Step 2: Collect. Aggregate loss patterns from users. Explicit ratings are only part of the signal. Retries, rephrases, session-ending refusals, and low copy rates all carry information about where the system is underperforming.

Step 3: Cross-reference. Run losses against the taxonomy to identify the repair locus. Everything downstream depends on getting this right.

Step 4: Prioritize. Rank by volume times severity times tractability. Fix the highest-leverage failure first, not the most recently visible one.

Step 5: Repair. Target the specific layer: system prompt, RAG configuration, fine-tune, eval set, or context strategy. Not all of these at once.

Step 6: Test. Measure quality improvement against baseline. Confirm the repair moved the right metric and did not degrade an adjacent one.

Step 7: Update the taxonomy. Classify any failures that did not fit existing categories. Add new rows. Shrink the residual. This is the step most implementations skip.

A system that closes the loop at step 6 improves its current known failures. It stays blind to the next generation because the taxonomy still does not know they exist. Skip Step 7 and the loop can only get better at what it already knows. Without it, the residual grows quietly while everything else looks fine.

Back to the Shop

A diagnostic shop fixes the right thing the first time, updates its fault code library when a new failure mode comes in, and gets faster over time. A shop without one replaces air filters. Both look like they are working. The difference shows up on the third visit.

The earlier posts built the instruments. The taxonomy connects them to a repair. Without that connection, you have signal and no routing. The monitoring loop becomes a thrash loop.

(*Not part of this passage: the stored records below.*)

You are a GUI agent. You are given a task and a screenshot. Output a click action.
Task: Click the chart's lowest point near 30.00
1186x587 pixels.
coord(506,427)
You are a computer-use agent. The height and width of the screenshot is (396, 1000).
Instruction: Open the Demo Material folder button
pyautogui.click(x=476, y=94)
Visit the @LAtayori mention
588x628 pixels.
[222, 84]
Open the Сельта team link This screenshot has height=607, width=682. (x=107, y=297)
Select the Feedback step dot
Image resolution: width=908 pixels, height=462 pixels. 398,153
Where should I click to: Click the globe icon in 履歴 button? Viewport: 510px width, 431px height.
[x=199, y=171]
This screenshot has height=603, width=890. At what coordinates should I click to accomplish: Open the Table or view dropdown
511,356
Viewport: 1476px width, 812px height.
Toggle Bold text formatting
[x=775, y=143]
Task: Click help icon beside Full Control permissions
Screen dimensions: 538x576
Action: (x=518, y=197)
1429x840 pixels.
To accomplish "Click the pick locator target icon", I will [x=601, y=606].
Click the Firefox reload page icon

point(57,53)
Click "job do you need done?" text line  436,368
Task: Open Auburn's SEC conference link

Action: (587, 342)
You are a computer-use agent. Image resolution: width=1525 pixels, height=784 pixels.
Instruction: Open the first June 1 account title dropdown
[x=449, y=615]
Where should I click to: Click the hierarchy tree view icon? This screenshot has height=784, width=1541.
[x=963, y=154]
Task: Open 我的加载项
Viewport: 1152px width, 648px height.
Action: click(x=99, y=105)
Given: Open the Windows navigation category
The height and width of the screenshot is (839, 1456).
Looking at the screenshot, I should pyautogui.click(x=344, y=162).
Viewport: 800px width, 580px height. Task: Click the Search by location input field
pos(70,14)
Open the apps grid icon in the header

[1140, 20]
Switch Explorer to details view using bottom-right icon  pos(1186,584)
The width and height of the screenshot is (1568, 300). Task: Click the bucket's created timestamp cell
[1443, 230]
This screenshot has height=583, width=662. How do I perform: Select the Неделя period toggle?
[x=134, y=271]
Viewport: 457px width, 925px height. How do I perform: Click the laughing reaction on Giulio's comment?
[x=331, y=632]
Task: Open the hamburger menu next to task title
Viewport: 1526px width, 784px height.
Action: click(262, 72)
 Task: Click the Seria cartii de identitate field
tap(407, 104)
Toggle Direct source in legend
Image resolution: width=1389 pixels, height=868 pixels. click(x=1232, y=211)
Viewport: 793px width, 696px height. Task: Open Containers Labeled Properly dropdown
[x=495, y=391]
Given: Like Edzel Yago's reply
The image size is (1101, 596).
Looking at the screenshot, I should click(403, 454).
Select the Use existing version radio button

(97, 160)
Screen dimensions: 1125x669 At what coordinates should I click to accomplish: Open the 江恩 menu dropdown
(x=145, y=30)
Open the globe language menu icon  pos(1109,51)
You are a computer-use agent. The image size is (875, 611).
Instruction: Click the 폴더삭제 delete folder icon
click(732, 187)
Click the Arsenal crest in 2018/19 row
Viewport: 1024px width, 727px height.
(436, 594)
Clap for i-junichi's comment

The question left open is what the residual looks like in real user data: how fast new failure modes accumulate, whether a taxonomy can be built to keep pace, and whether the unclassified share stabilizes or grows. The WildChat dataset has the behavioral traces to start answering that.

Methodological Note

N=1,000 synthetic interactions. Five injected failure types with proportions drawn from MAST published percentages (NeurIPS 2025, UC Berkeley).

Quality scoring uses the weighted-category method developed in the model quality post. Weights are frozen at pre-period values. The same GAMM specification is used for scoring consistency across the series.

Repair effectiveness: taxonomy-matched repair recovers 80–90% of injected loss per cycle. Mismatched repair recovers 10–30%. When repair targets conflict across failure types (e.g., format tightening applied to a refusal-heavy distribution), net quality may decrease.

Three repair cycles simulated. No partial matching: a repair either routes to the correct locus or it does not. Code: GitHub repository (link added at publication).

This Series

Post	Core Claim
Model Quality	Quality drives retention; category-level variation enables causal identification
ARC	Trajectory shape carries signal the final score misses
ARC-Retention	Trajectory shape predicts 7-day return
WildChat	Users reveal quality gaps through prompt behavior
This post	Taxonomy routes loss signals to the right repair layer
Next	Emergent failures: measuring taxonomy lag in real user data

Prior work. The within-version quality exposure framework, identification strategy, frozen-weights design, and GAMM specification are described in Does Making AI Smarter Actually Make People Use It More? The ARC trajectory evaluation framework is described in The Shape of a Good Answer. The ARC-retention extension is in The Shape Predicts the Return. Behavioral inference from prompt topic shifts is in How Users Vote With Their Prompts.

Data note. All data is synthetic. No real users, no proprietary models, no production systems. Failure type proportions are drawn from MAST (Guo et al., NeurIPS 2025). The repair effectiveness parameters (80–90% recovery for taxonomy-matched repair, 10–30% for mismatched repair) are specified in the data-generating process and are not estimated from the data.

Software. Python 3.11; numpy, pandas, matplotlib. Code available at the GitHub link above at publication.

AI Usage

Ideas, analysis, and opinions are my own. Generative AI was used as an editor after the writing and analysis were complete — sentence restructuring and light copy-editing. The author reviewed all suggested changes.